- Task goal
List each line of the rows below that contains the string "plus", matching case exactly.

[Rows from a dataset]

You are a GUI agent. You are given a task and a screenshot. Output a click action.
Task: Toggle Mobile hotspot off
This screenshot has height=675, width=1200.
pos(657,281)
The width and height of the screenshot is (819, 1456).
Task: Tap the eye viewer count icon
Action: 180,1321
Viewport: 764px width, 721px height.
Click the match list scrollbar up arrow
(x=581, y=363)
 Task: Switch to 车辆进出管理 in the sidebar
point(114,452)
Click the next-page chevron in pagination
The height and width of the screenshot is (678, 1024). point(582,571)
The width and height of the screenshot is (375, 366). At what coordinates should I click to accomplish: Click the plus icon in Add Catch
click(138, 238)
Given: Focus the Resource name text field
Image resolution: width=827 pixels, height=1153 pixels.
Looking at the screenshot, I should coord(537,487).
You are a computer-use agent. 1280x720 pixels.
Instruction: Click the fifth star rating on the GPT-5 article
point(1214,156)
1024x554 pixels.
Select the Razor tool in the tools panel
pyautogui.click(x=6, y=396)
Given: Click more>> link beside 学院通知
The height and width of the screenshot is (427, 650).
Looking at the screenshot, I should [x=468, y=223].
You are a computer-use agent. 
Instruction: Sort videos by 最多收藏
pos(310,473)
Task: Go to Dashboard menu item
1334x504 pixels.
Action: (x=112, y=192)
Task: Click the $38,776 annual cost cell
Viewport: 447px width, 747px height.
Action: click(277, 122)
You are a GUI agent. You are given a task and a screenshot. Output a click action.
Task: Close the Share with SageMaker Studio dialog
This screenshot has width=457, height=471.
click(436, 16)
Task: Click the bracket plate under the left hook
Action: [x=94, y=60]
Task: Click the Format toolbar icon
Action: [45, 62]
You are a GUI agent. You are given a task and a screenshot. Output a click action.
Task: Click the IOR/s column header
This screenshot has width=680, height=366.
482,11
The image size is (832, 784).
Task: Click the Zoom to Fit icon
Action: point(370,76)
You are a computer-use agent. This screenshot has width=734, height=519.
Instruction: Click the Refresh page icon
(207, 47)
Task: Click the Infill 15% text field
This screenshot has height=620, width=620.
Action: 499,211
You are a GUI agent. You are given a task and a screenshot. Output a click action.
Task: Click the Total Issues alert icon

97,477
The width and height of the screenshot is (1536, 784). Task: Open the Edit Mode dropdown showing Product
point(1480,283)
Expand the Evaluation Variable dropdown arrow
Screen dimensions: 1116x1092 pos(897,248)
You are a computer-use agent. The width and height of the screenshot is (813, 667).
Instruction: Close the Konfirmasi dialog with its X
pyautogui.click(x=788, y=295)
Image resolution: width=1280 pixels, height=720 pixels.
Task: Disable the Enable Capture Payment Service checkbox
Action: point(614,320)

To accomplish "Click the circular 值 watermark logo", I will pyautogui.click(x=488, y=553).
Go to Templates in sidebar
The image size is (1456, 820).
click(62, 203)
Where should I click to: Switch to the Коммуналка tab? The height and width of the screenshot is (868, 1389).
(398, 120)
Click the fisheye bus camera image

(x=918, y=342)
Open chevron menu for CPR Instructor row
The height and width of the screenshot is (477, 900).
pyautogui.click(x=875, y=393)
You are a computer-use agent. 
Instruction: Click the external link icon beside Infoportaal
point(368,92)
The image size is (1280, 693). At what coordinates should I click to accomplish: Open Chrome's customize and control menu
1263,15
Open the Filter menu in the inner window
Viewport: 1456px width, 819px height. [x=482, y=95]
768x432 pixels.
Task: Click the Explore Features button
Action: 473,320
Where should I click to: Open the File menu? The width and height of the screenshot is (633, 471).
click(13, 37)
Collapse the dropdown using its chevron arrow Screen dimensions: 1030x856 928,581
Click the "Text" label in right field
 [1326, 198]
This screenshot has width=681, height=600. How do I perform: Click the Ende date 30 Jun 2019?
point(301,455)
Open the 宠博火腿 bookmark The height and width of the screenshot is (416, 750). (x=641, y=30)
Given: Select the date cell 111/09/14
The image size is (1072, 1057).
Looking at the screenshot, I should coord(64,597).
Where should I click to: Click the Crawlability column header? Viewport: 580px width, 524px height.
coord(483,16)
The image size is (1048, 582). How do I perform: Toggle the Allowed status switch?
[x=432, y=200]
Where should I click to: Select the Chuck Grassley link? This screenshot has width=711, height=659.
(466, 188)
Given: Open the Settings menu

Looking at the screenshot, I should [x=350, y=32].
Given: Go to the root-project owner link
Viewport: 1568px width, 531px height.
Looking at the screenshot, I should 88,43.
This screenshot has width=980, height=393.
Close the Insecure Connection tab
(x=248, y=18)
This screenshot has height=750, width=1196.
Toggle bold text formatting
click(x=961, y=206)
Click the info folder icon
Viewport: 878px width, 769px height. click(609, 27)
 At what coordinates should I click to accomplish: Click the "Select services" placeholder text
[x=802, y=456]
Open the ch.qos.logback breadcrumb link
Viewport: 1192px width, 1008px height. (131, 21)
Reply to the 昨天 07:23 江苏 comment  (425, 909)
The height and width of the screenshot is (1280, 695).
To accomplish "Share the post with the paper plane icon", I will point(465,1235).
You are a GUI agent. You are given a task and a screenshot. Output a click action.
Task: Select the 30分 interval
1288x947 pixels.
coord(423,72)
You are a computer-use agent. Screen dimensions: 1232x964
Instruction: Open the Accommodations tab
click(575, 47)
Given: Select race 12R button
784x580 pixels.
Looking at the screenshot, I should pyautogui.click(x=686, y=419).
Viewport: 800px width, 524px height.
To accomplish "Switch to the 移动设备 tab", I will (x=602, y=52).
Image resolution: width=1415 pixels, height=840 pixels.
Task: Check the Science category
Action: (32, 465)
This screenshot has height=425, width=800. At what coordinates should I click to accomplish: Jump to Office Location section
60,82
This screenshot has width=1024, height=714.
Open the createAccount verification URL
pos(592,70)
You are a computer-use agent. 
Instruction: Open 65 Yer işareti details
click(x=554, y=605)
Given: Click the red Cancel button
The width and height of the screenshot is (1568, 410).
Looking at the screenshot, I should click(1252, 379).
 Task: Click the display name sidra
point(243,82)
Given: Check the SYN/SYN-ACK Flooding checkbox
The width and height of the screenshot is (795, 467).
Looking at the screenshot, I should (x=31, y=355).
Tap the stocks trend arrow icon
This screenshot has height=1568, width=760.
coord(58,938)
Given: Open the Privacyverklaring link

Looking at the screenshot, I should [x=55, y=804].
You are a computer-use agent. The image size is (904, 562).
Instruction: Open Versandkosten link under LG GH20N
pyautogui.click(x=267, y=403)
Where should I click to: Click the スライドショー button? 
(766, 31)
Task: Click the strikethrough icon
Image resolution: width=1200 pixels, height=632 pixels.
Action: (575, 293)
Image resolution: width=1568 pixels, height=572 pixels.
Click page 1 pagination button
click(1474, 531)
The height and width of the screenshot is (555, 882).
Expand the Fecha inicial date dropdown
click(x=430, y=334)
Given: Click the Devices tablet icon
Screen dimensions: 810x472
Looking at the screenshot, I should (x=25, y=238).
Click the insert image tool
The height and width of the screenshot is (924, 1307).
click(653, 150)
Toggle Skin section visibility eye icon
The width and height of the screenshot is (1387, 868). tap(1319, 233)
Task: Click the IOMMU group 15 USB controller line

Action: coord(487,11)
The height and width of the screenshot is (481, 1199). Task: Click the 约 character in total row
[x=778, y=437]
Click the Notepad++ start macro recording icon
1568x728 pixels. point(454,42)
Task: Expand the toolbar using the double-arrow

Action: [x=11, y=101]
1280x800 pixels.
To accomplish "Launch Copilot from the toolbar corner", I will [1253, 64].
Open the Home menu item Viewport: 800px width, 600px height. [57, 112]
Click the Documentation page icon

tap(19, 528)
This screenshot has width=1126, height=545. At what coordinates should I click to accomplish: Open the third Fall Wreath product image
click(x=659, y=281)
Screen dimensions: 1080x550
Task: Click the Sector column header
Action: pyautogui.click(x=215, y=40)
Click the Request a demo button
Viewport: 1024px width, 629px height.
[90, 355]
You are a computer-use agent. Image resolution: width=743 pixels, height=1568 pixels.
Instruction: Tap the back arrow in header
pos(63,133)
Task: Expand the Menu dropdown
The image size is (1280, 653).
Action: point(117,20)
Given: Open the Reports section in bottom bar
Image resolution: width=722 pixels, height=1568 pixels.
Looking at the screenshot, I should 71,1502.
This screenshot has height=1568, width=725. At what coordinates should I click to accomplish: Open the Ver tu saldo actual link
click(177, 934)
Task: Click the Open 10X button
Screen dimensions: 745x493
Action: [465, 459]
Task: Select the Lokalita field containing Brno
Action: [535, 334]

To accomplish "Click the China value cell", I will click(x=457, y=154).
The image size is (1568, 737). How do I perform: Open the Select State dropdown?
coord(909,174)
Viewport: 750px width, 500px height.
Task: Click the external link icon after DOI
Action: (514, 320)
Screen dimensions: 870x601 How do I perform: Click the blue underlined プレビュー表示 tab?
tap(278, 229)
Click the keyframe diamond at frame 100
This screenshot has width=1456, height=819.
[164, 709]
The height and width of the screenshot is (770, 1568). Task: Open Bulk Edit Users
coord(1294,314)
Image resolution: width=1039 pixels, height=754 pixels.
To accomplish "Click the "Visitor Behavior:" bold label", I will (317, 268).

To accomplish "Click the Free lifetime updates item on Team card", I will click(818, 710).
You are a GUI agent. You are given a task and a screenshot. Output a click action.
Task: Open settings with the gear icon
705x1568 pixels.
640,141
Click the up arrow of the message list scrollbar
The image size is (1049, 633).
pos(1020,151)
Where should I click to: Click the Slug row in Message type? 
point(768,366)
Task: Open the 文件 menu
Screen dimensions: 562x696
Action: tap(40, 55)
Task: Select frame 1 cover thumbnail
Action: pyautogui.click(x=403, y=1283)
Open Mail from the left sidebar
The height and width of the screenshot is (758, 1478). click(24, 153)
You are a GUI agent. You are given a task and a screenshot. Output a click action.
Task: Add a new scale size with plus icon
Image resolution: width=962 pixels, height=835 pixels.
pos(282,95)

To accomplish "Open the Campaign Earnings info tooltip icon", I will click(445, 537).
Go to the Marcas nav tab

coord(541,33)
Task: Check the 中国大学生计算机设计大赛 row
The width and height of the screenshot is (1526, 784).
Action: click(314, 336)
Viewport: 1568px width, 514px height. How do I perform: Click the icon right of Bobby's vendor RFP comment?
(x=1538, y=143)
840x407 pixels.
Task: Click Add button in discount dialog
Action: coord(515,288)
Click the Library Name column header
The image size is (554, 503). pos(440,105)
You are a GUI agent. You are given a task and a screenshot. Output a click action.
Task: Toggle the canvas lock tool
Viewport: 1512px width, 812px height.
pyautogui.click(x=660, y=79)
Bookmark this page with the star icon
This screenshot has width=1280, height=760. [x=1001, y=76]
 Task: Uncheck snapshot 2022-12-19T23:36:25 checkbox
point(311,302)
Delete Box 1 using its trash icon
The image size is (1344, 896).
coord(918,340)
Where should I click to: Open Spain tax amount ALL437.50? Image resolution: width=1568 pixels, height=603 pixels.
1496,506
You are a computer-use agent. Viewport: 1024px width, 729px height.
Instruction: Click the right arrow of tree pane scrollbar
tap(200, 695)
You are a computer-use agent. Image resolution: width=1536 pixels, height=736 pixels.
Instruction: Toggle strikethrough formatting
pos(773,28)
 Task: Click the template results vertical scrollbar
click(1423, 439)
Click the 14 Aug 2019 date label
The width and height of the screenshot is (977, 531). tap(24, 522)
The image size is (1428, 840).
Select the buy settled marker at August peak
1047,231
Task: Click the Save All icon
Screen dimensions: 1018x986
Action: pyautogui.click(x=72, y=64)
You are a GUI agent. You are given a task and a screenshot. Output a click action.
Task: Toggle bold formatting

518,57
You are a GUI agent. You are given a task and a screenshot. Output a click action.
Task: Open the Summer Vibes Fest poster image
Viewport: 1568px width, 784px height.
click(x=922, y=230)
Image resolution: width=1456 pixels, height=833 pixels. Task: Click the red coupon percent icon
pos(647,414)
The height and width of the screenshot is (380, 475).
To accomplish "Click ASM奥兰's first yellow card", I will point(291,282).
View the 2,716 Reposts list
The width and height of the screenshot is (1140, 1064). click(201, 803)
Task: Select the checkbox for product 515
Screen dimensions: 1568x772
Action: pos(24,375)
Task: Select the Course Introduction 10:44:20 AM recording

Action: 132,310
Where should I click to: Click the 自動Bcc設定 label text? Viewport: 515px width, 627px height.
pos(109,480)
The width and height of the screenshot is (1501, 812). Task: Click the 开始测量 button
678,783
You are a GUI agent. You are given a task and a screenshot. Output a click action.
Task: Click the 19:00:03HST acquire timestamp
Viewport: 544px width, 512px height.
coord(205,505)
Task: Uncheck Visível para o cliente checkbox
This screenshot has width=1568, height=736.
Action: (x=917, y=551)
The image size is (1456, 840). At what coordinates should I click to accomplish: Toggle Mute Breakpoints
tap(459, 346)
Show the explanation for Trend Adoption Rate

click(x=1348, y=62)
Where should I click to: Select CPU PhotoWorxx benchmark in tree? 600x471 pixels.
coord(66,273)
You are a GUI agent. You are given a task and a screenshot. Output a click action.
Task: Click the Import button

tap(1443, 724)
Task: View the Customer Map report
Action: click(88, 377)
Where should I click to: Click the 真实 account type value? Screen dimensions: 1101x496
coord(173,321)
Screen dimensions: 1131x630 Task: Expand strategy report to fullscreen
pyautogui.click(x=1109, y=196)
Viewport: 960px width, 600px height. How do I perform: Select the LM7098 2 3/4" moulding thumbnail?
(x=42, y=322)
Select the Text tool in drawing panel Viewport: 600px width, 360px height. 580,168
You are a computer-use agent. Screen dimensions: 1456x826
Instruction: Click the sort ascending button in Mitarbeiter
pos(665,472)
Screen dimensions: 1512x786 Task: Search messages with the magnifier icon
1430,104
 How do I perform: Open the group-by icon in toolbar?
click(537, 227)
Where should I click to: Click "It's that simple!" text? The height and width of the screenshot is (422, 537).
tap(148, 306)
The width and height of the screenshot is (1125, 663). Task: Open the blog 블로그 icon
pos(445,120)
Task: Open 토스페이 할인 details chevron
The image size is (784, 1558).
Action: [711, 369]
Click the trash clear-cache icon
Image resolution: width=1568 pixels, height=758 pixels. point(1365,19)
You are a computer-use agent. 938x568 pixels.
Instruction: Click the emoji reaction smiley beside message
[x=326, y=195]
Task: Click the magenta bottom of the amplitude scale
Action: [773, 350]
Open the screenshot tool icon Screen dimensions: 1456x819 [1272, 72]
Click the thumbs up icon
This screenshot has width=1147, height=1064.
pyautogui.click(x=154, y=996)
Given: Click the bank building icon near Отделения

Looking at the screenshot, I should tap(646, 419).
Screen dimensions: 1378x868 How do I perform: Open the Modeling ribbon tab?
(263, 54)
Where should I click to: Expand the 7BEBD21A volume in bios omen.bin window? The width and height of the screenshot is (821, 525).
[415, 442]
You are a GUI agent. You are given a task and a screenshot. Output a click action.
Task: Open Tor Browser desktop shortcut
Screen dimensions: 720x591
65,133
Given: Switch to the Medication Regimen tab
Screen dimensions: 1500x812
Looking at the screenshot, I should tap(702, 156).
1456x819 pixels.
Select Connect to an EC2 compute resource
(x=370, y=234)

- Task result
The width and height of the screenshot is (375, 366). At what coordinates should I click to accomplish: Click the plus icon in Add Catch
Task: Add a new scale size with plus icon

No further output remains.